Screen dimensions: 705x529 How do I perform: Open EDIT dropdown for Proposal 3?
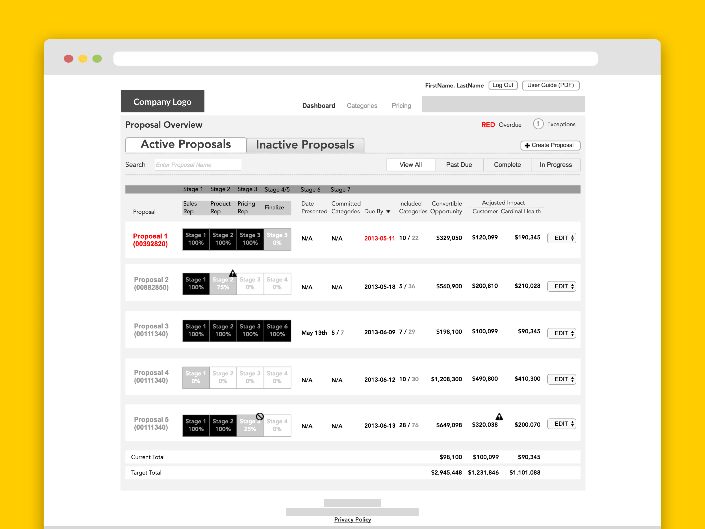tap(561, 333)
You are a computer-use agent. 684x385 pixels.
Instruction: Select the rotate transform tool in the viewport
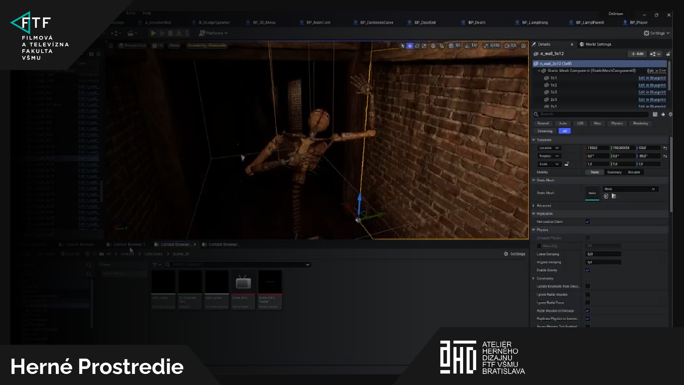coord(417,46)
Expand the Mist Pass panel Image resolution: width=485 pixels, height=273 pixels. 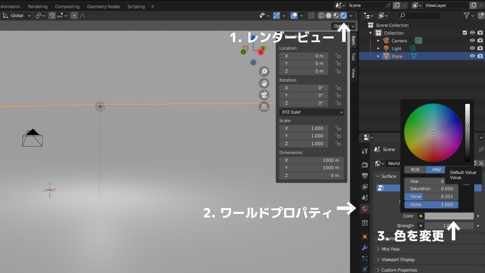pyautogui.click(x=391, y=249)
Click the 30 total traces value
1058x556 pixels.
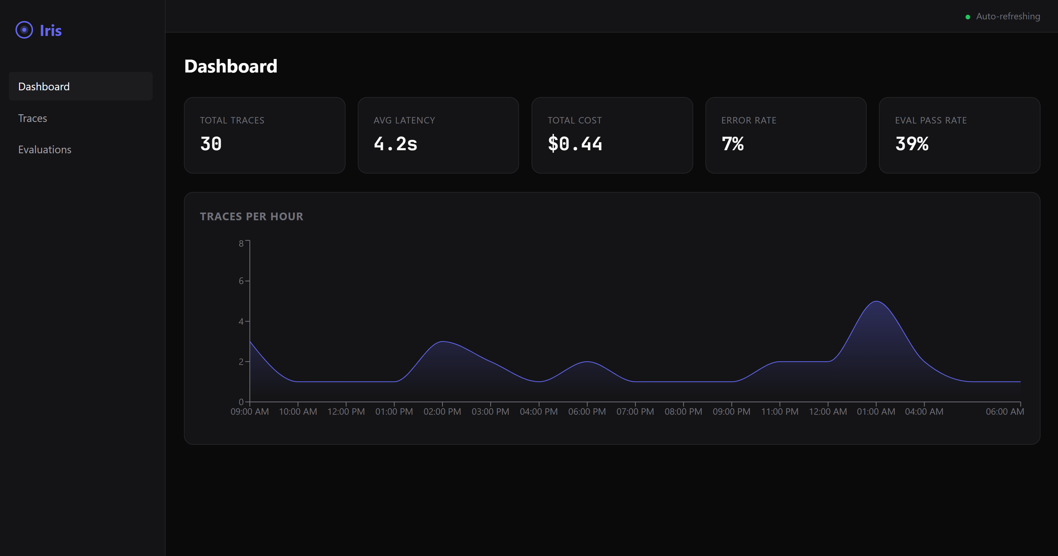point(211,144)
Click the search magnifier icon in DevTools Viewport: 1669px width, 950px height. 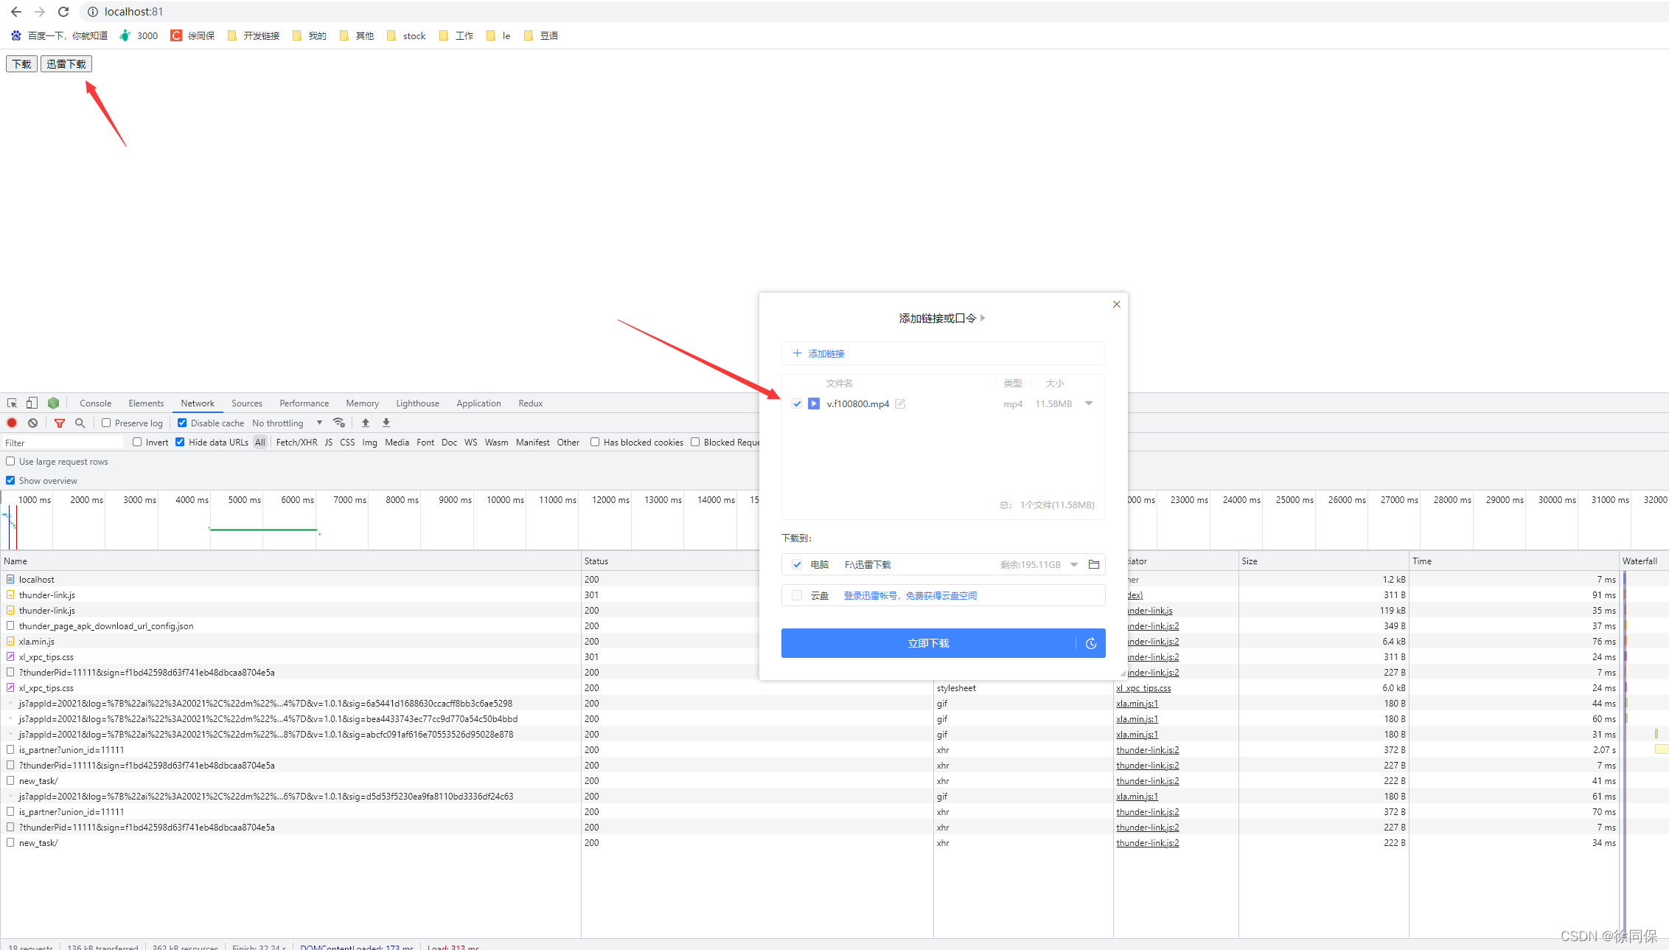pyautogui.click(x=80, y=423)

* * *

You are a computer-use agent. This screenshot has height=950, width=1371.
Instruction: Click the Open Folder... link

* * *

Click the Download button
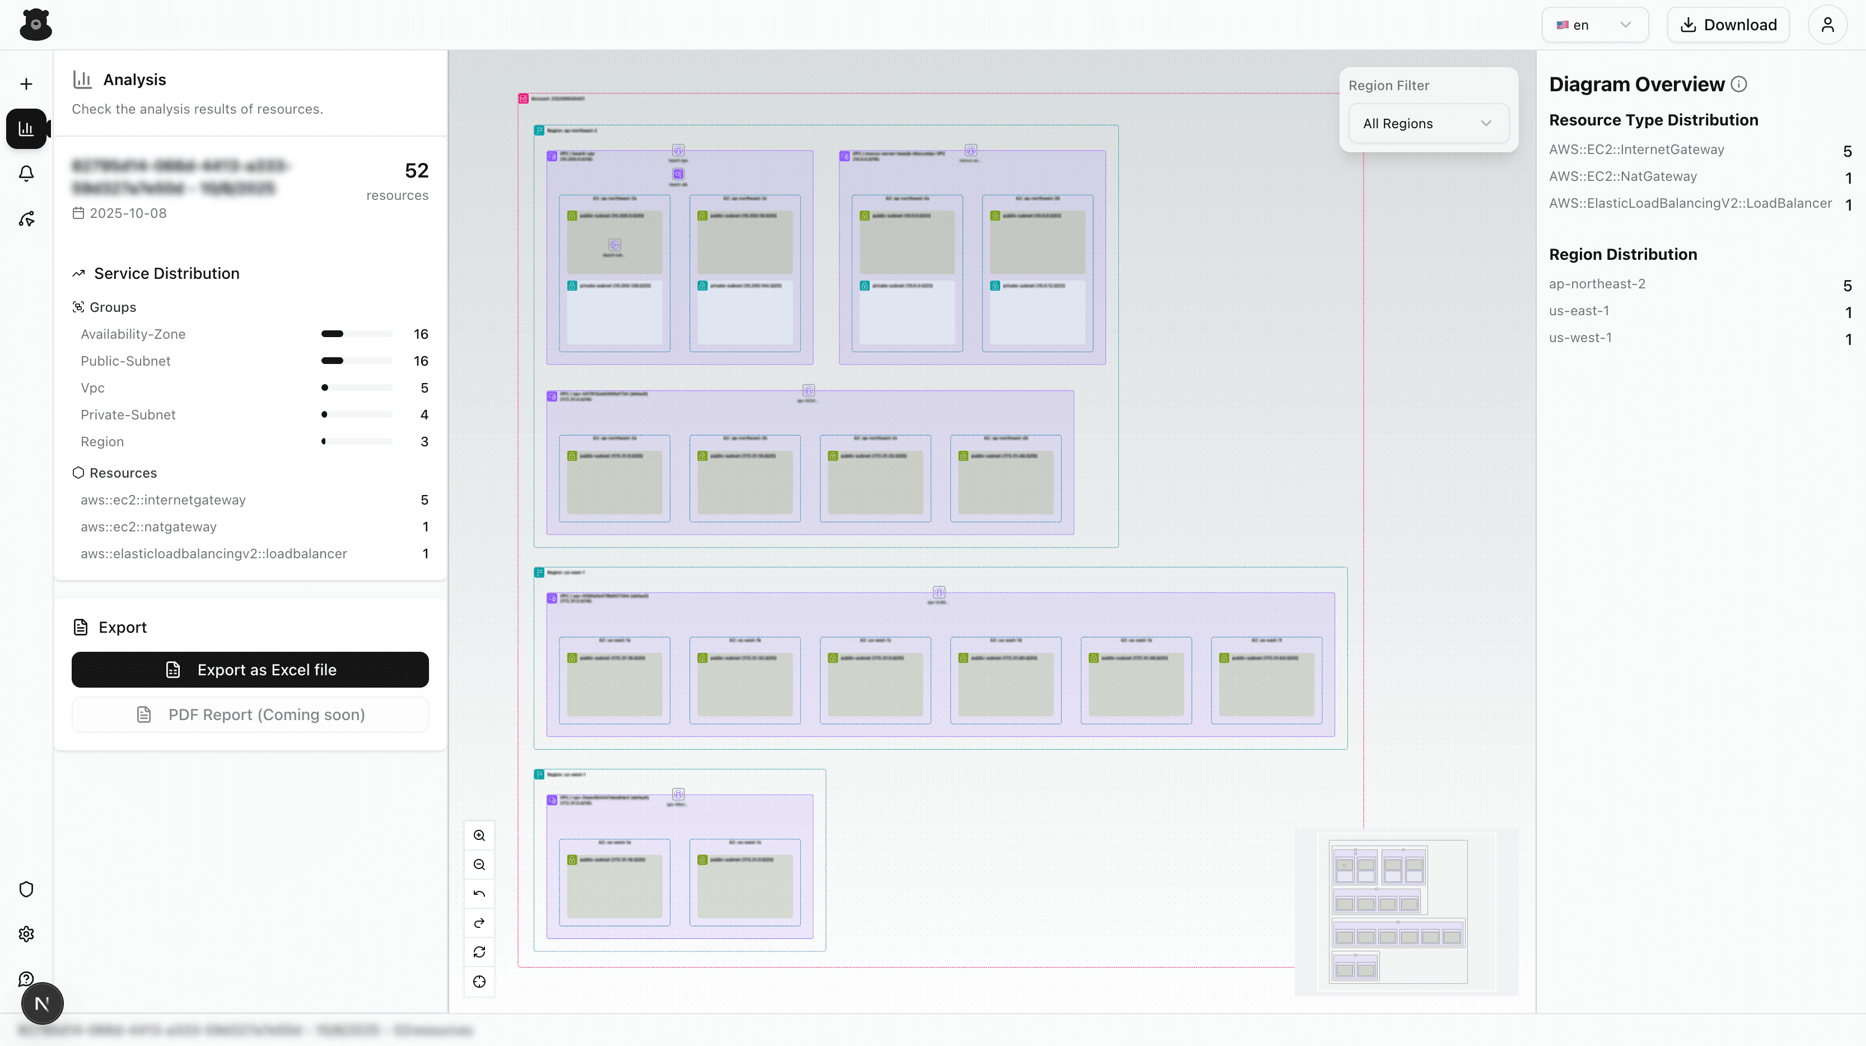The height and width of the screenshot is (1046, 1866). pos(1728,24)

Task instructions - Find and copy each line of the data where "agent" is present.

Solution to this task -
You are a computer-use agent. 684x385 pixels.
You are a computer-use agent. This screenshot has height=950, width=1371.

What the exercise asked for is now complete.